The Tacoma Mall is the largest shopping center in Tacoma, Washington, and is owned and operated by the Simon Property Group. Anchor tenants include Dick's Sporting Goods, JCPenney (originally two levels, but added a third level in 1986), Macy's (originally The Bon Marché), and Nordstrom, with one vacant anchor last occupied by Sears, which opened in 1981. The mall opened on October 13, 1965. Another former anchor was Liberty House, which opened in 1974 (briefly Liberty House/Rhodes, with the Rhodes name later dropped, later Frederick & Nelson, then Mervyn's), which was demolished for the current location of Nordstrom, which relocated from an anchor that was originally Nordstrom Best, with the Best name dropped in 1972, and expanded from 55,000 square feet to 134,000 square feet in 1983, in 2008. The former Nordstrom was divided into Sephora, Apple Store, and Forever 21 in 2010. Forever 21 relocated to a smaller location in 2016, and the former location became a Dick's Sporting Goods in 2017.

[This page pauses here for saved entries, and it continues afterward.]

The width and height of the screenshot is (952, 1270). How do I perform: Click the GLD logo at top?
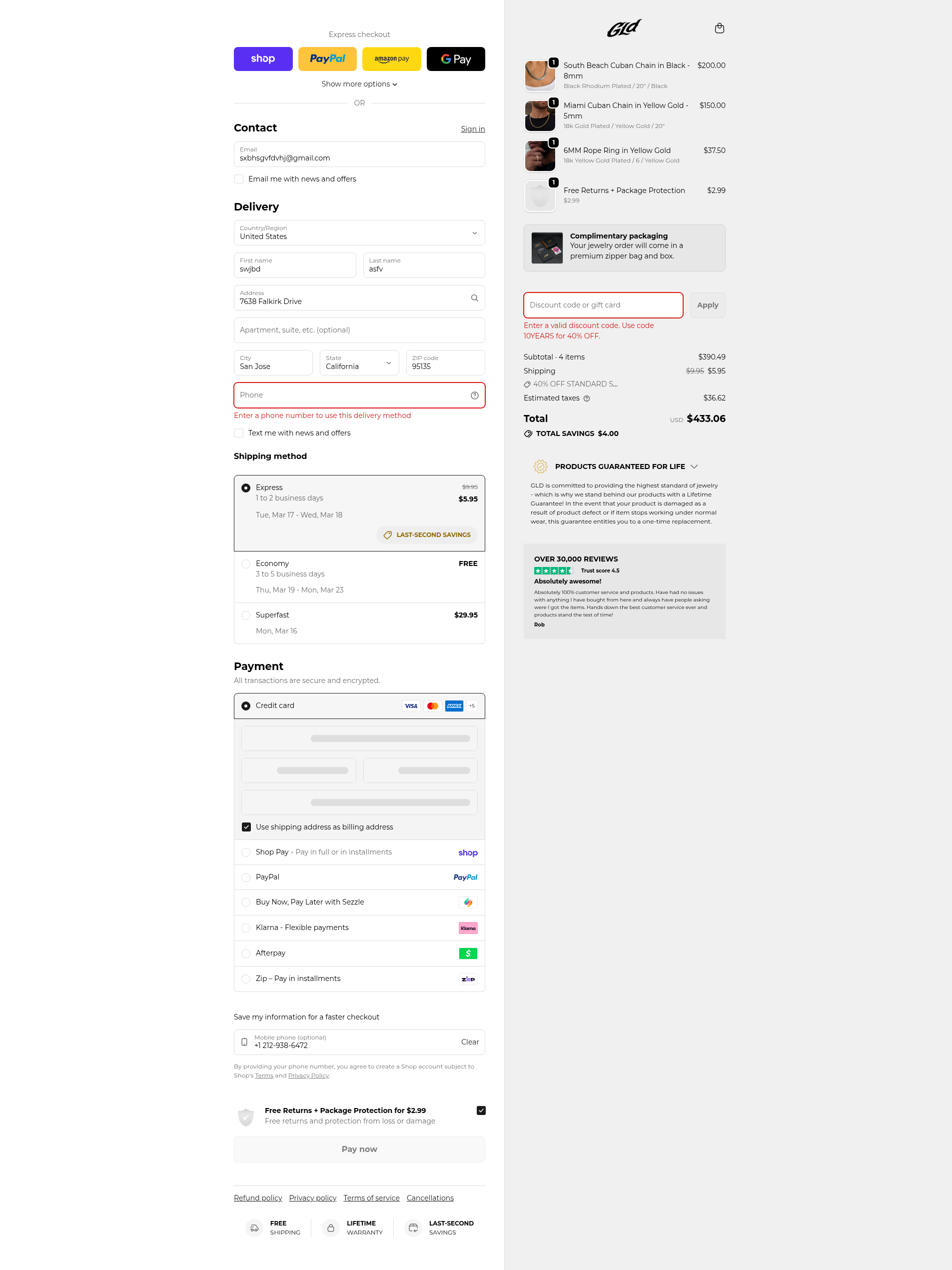point(624,28)
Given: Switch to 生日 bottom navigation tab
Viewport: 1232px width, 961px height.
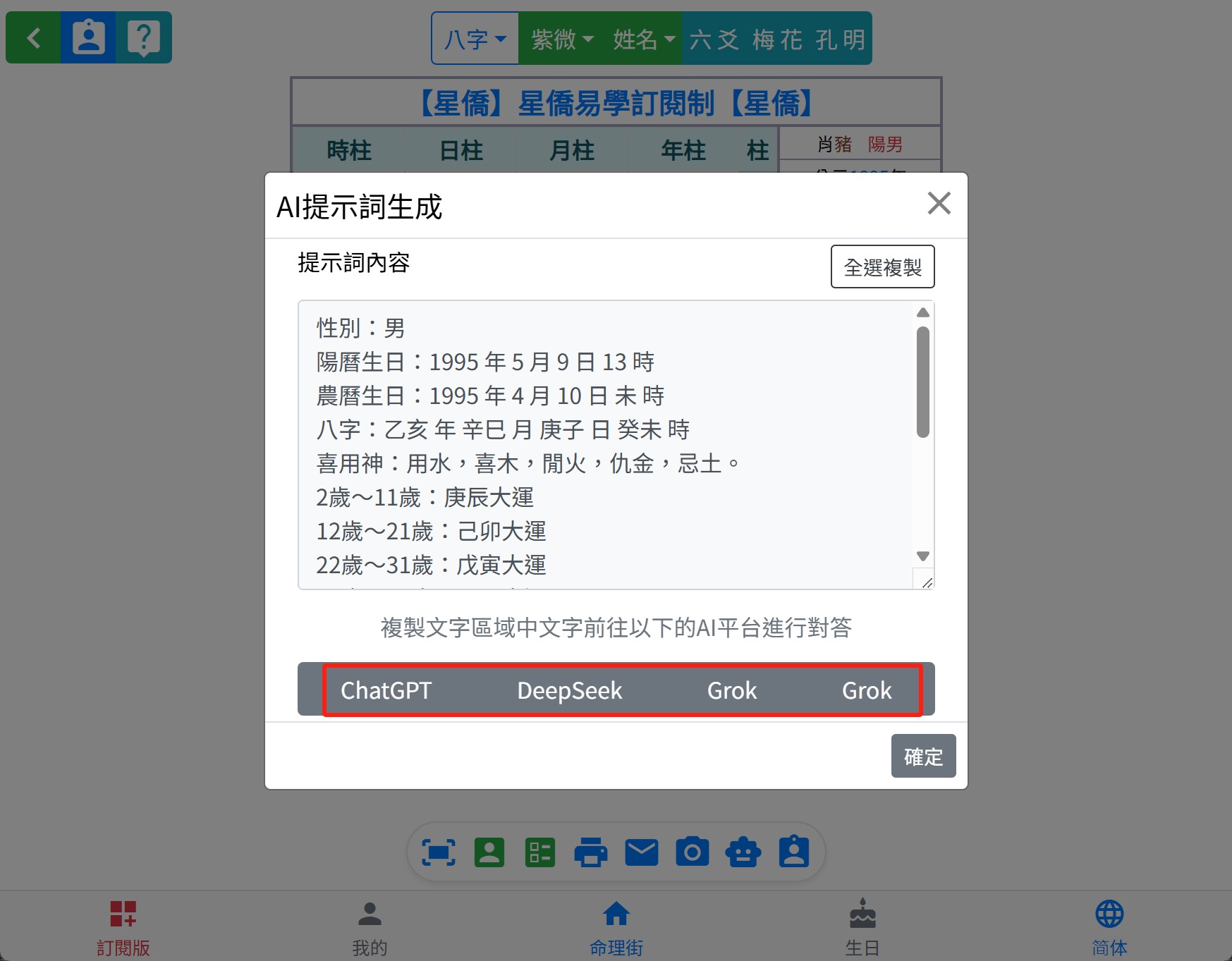Looking at the screenshot, I should pyautogui.click(x=862, y=926).
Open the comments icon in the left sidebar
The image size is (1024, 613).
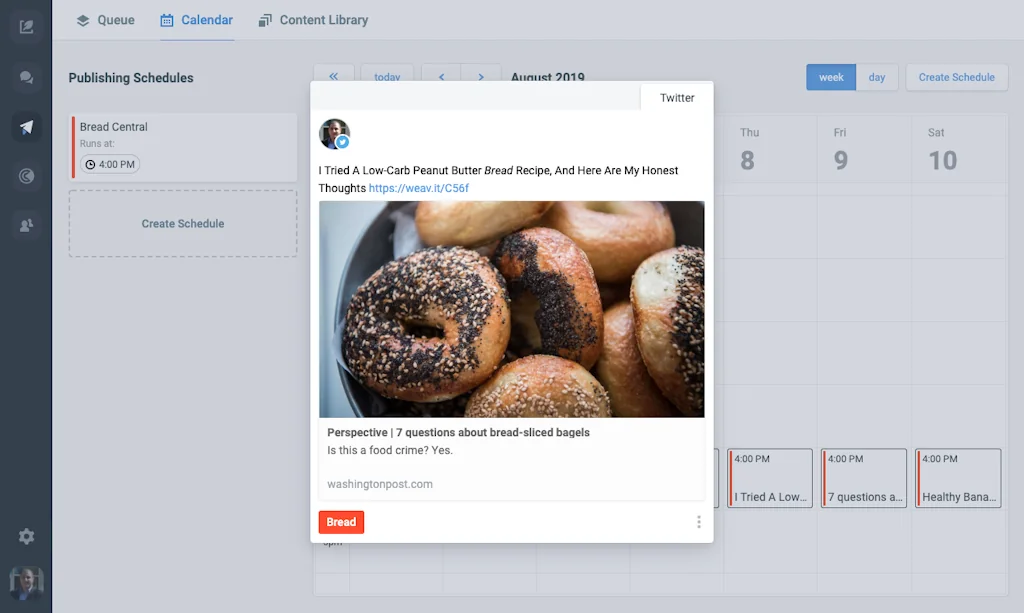click(x=27, y=77)
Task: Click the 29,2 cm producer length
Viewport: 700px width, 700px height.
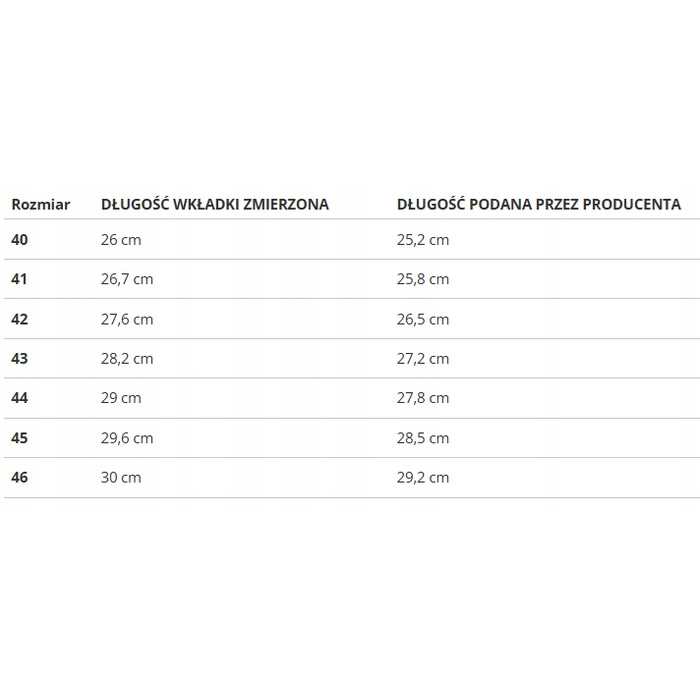Action: (x=423, y=477)
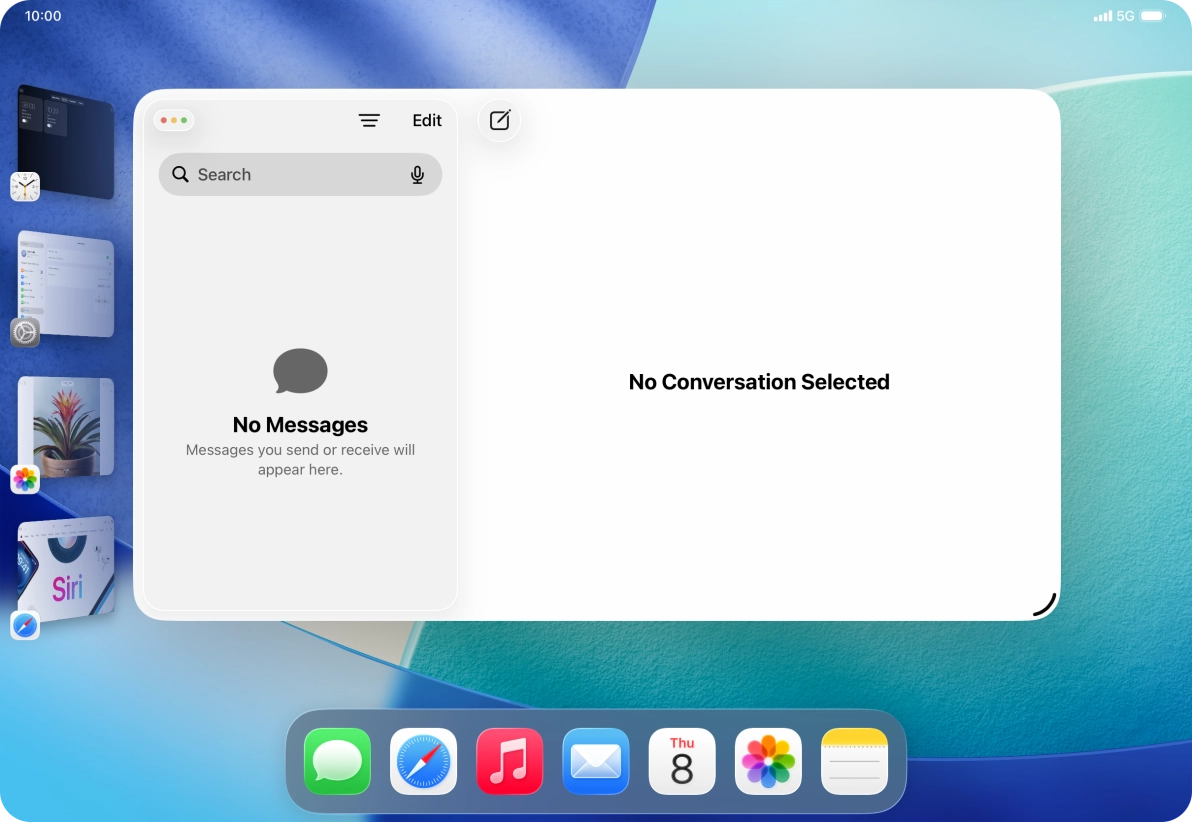Open Calendar showing Thursday the 8th
The height and width of the screenshot is (822, 1192).
(x=681, y=761)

On May 31, 2018, it was announced that Sears would be closing as part of a plan to close 72 stores nationwide. The store closed on September 2, 2018.

2005 shooting

On November 20, 2005, 20-year-old Dominick Sergio Maldonado opened fire inside the mall, wounding six people. One of them was seriously injured. Maldonado took four people hostage but surrendered without further incident to SWAT. In 2007, Maldonado was sentenced to 163 years in prison.

Anchors
Macy's, Opened August 1964 as The Bon Marche, Identical to Westfield Southcenter's Macy's, which opened in August '68.

JCPenney, Opened October 1965 shortly after the Northgate Mall's JCPenney.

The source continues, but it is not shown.